Your goal » Within the records below, reproduce without change the lines from the line that has "Screen dimensions: 678x424" through the line that has "Where should I", and only those.
======== Records shown ========
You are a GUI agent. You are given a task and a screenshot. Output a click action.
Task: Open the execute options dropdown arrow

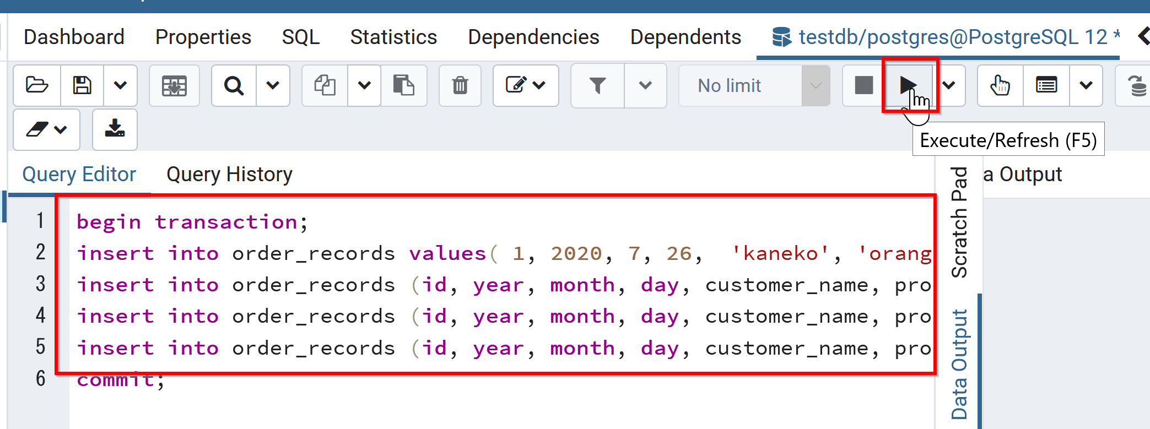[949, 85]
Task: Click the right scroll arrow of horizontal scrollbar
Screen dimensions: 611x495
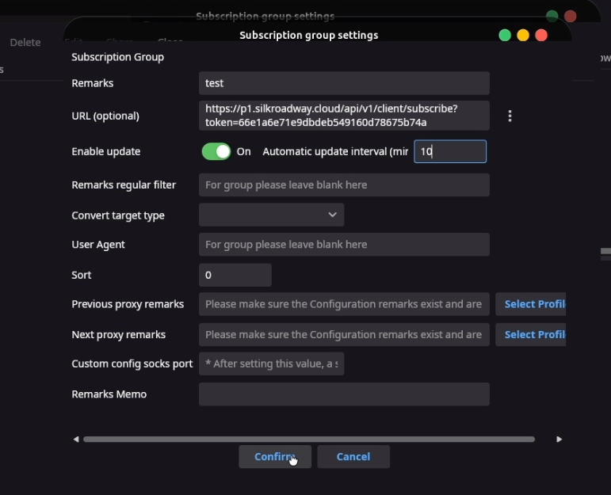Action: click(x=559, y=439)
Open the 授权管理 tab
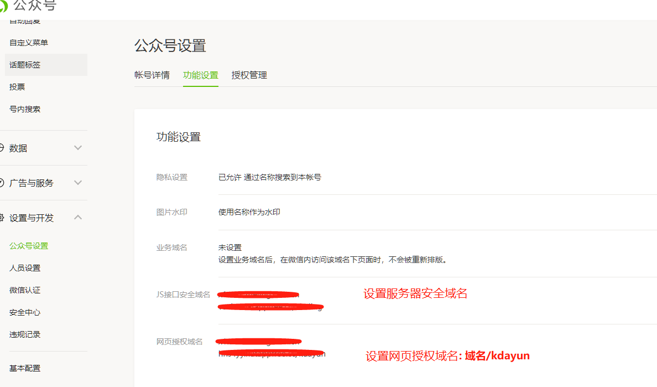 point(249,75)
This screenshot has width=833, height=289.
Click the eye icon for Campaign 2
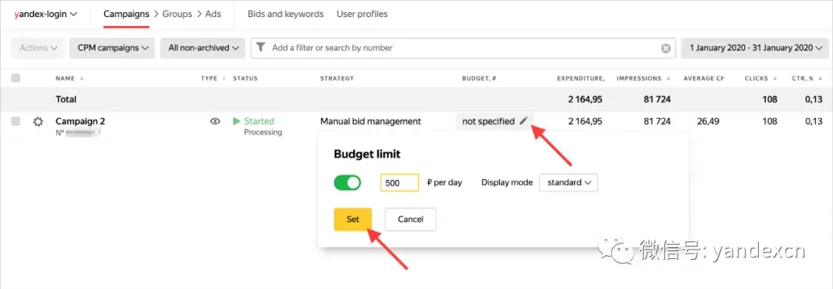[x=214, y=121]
========
======== Records shown ========
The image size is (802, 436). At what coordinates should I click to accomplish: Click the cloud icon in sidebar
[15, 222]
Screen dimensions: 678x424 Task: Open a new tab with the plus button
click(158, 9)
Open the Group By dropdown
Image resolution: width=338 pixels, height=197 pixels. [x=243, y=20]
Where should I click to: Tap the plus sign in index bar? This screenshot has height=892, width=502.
========
The completed task »
Screen dimensions: 678x424 Task: Open a new tab with the plus button
click(158, 9)
Open the Group By dropdown
Image resolution: width=338 pixels, height=197 pixels. [x=243, y=20]
Where should I click to: Tap the plus sign in index bar? This screenshot has height=892, width=502.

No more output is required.